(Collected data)
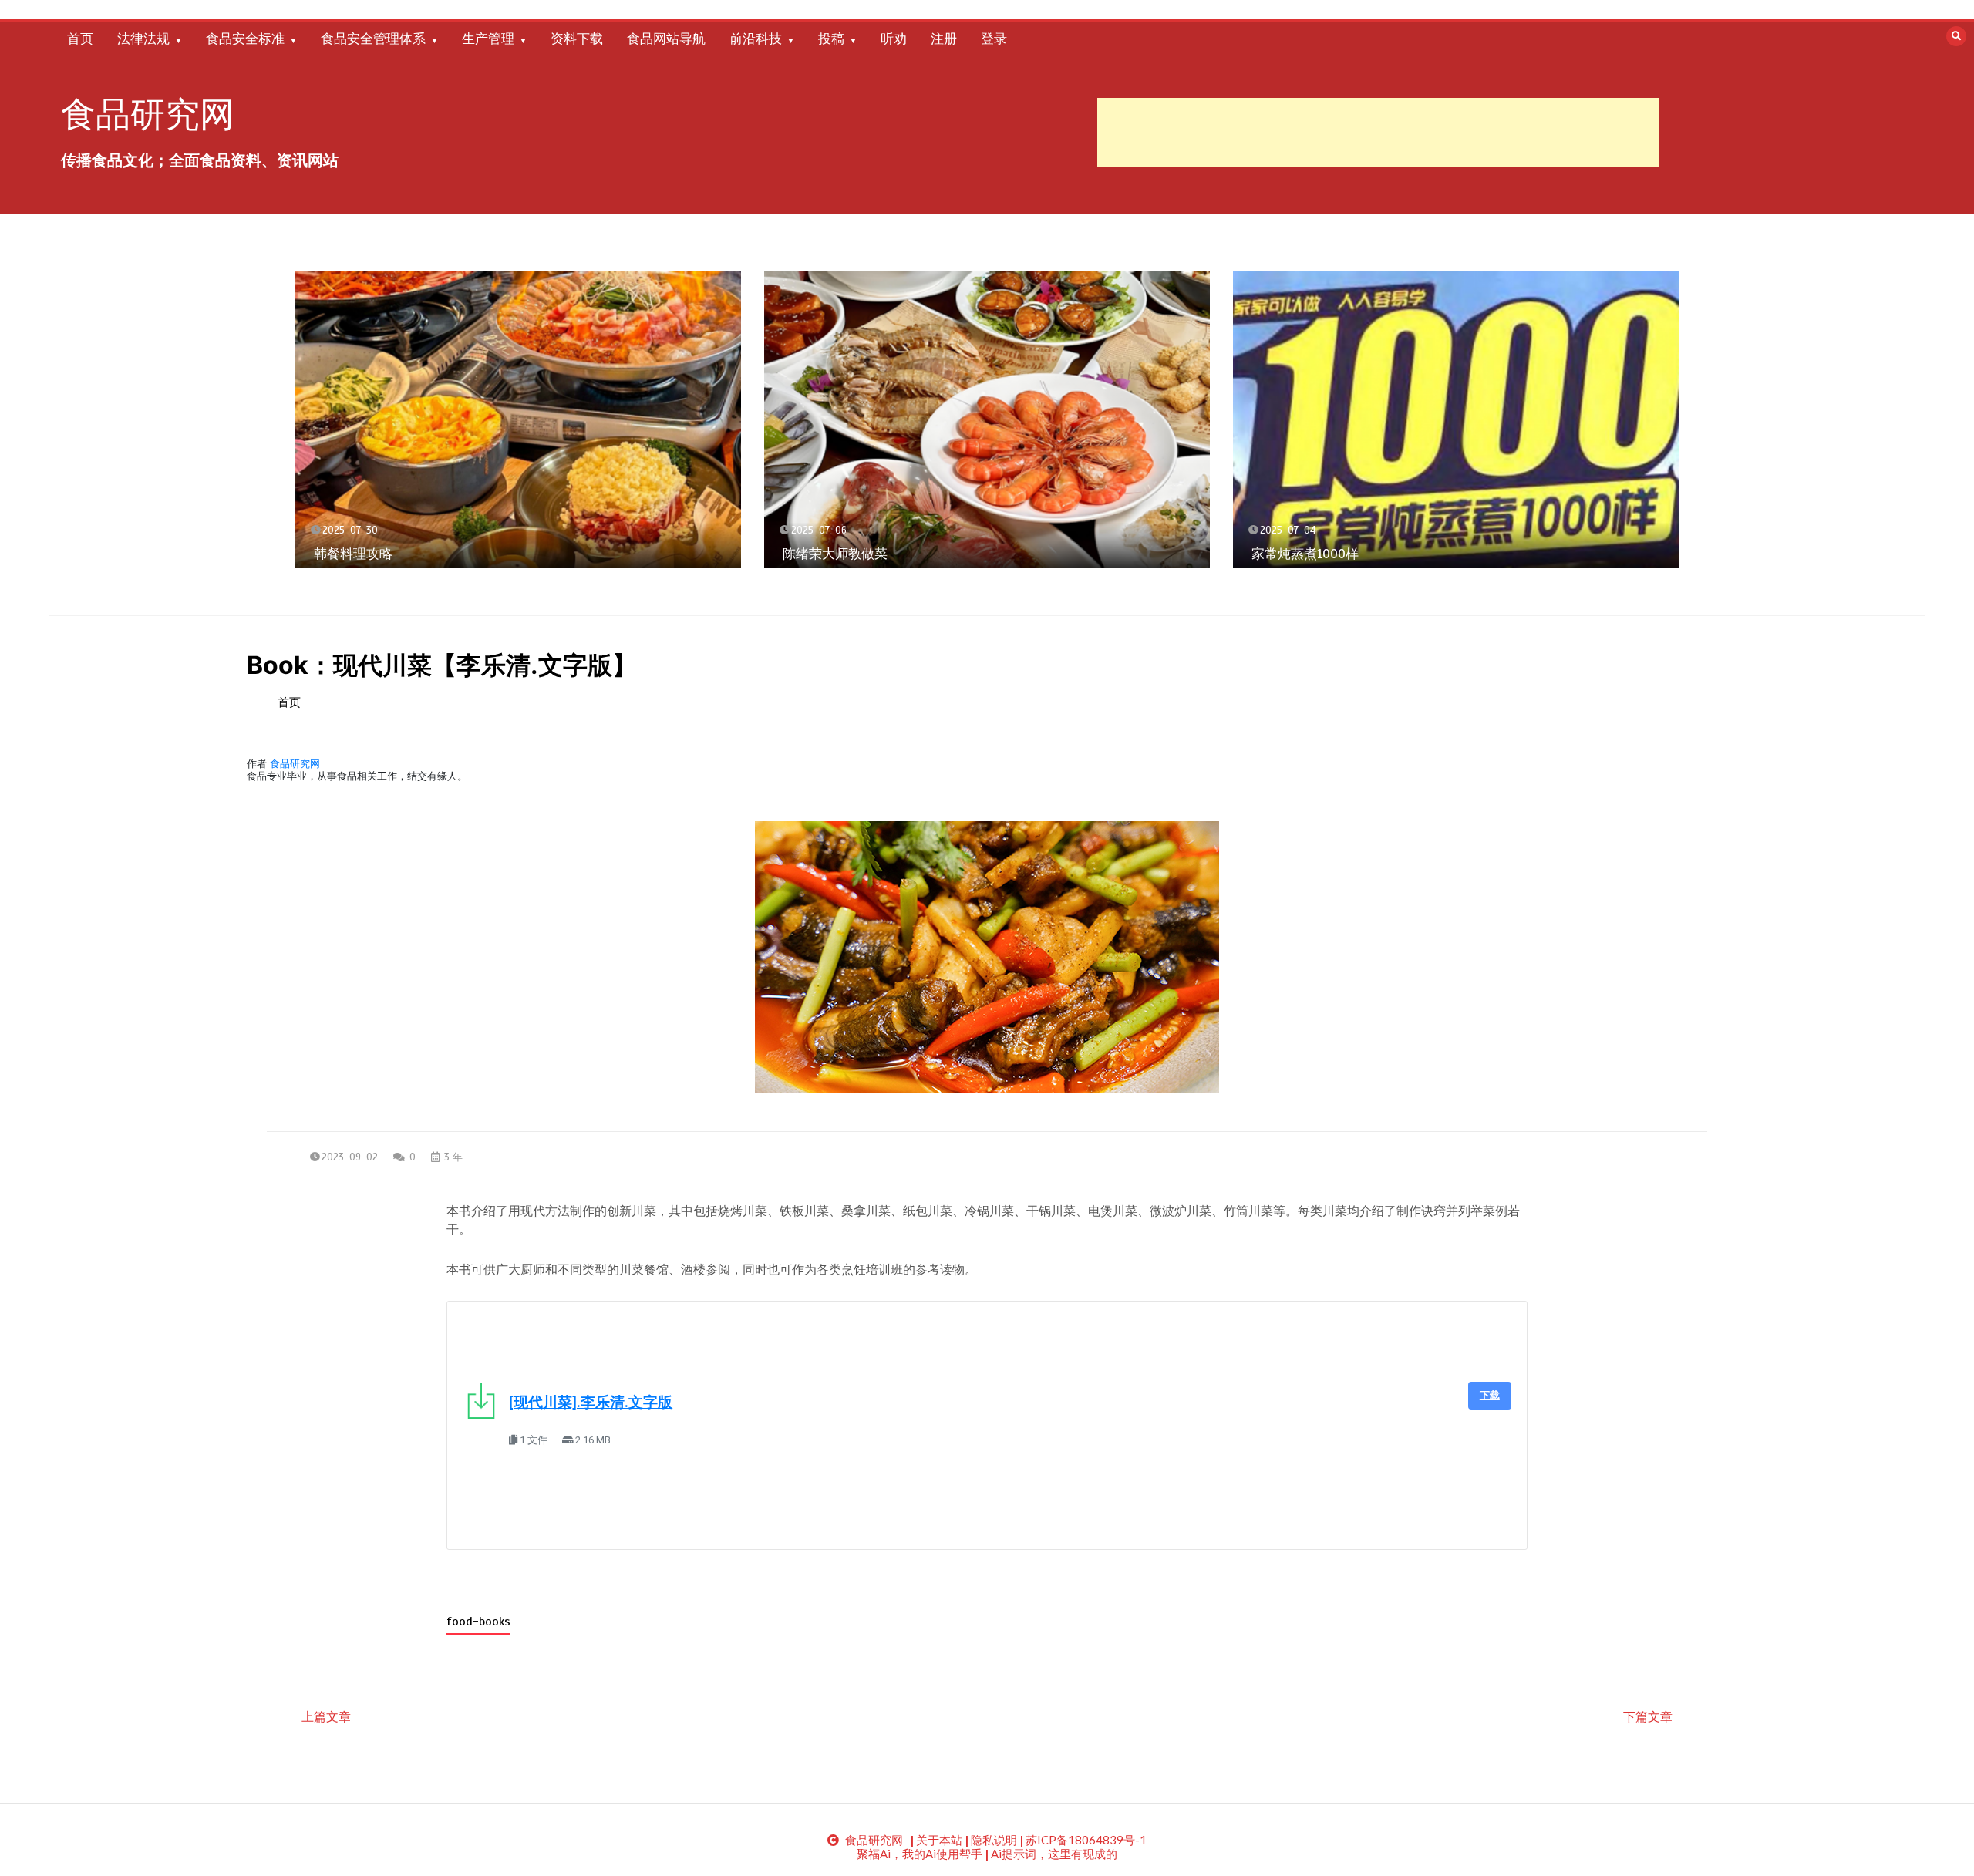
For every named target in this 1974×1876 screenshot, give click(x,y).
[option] (518, 419)
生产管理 (488, 38)
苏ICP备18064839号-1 (1086, 1840)
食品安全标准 (245, 38)
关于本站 (939, 1840)
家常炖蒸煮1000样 (1305, 554)
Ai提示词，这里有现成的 (1054, 1854)
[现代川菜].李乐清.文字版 (590, 1402)
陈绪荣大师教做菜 (835, 554)
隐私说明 (994, 1840)
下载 (1490, 1395)
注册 (944, 38)
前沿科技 (755, 38)
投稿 (831, 38)
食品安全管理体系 (373, 38)
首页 (80, 38)
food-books (478, 1621)
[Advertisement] (1378, 132)
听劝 (894, 38)
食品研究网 (147, 114)
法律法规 (143, 38)
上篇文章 (326, 1716)
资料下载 (577, 38)
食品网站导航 (666, 38)
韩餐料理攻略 (353, 554)
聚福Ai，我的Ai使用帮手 (919, 1854)
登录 (994, 38)
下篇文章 (1648, 1716)
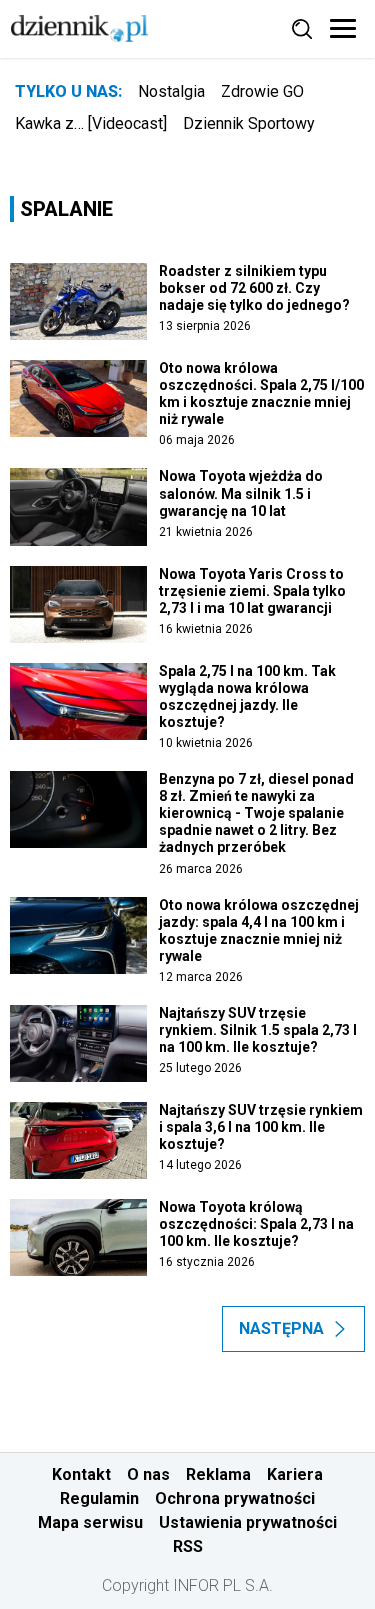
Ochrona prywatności (235, 1498)
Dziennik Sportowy (249, 123)
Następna (281, 1328)
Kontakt (81, 1474)
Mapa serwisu (90, 1522)
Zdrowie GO (262, 91)
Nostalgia (171, 91)
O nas (148, 1474)
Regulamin (99, 1498)
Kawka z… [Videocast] (91, 123)
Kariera (295, 1474)
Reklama (218, 1474)
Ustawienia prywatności (248, 1522)
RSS (188, 1546)
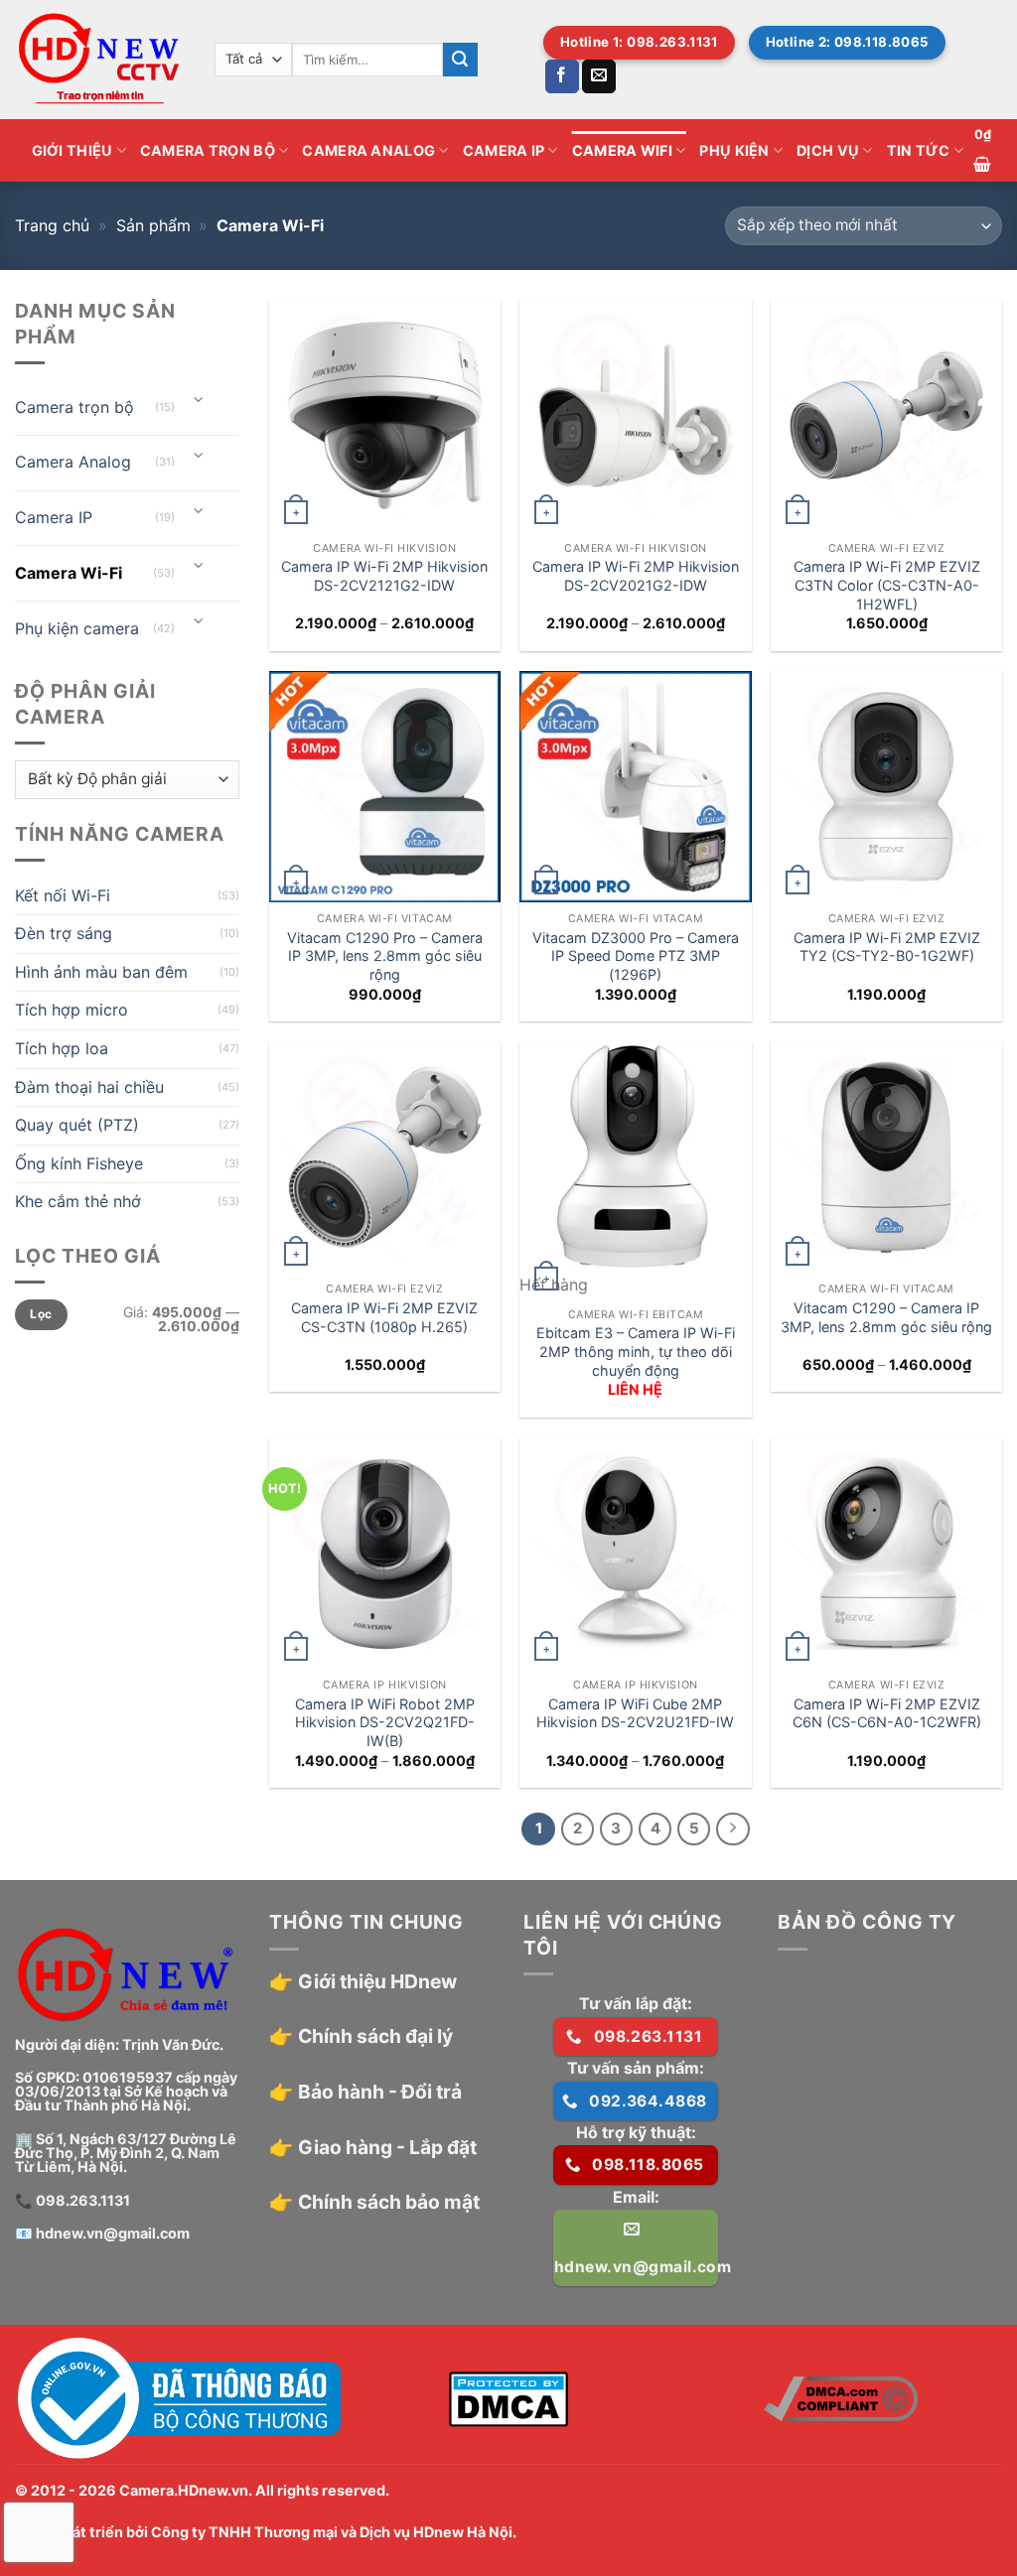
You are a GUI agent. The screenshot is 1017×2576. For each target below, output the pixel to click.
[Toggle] (199, 399)
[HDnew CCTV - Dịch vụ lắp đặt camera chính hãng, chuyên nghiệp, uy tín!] (100, 59)
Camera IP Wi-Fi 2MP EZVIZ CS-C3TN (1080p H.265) (384, 1317)
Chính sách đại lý (375, 2036)
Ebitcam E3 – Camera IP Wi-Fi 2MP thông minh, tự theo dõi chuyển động (635, 1351)
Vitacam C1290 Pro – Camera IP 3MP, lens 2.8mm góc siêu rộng (385, 956)
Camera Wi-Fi (68, 573)
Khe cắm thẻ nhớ (78, 1201)
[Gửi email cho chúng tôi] (599, 76)
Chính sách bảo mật (389, 2202)
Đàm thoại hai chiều (89, 1087)
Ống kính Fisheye (79, 1163)
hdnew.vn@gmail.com (113, 2233)
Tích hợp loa (61, 1048)
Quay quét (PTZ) (77, 1125)
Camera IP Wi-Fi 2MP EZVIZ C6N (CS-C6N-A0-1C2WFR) (887, 1713)
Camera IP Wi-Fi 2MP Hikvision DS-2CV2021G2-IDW (635, 576)
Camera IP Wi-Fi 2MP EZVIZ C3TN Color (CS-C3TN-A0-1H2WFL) (887, 584)
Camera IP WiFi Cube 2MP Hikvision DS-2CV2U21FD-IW (635, 1713)
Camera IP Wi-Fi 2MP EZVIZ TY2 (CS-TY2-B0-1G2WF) (887, 947)
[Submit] (460, 59)
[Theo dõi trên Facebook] (562, 76)
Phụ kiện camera (77, 628)
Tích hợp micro (71, 1009)
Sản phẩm (153, 225)
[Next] (733, 1829)
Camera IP (504, 150)
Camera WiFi (622, 150)
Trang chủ (52, 225)
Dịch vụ (828, 150)
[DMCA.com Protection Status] (508, 2397)
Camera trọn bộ (207, 150)
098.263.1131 (83, 2200)
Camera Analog (368, 150)
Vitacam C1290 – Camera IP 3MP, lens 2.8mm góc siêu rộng (886, 1317)
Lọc (41, 1313)
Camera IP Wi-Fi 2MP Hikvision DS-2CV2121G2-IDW (384, 576)
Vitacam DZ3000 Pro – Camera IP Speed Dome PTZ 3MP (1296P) (635, 956)
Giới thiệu (72, 150)
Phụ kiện (734, 150)
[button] (983, 150)
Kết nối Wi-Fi (62, 895)
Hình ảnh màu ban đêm (101, 972)
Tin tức (918, 150)
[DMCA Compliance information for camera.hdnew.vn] (841, 2397)
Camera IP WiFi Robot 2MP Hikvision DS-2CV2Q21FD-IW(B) (385, 1722)
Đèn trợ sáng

* Your instructions
In the entries above, find the line with "[Next] (733, 1829)" and the line with "Camera Analog (368, 150)", then restate word for word both of them and every line between, with nothing more.

* Problem solution
[Next] (733, 1829)
Camera IP (504, 150)
Camera WiFi (622, 150)
Trang chủ (52, 225)
Dịch vụ (828, 150)
[DMCA.com Protection Status] (508, 2397)
Camera trọn bộ (207, 150)
098.263.1131 (83, 2200)
Camera Analog (368, 150)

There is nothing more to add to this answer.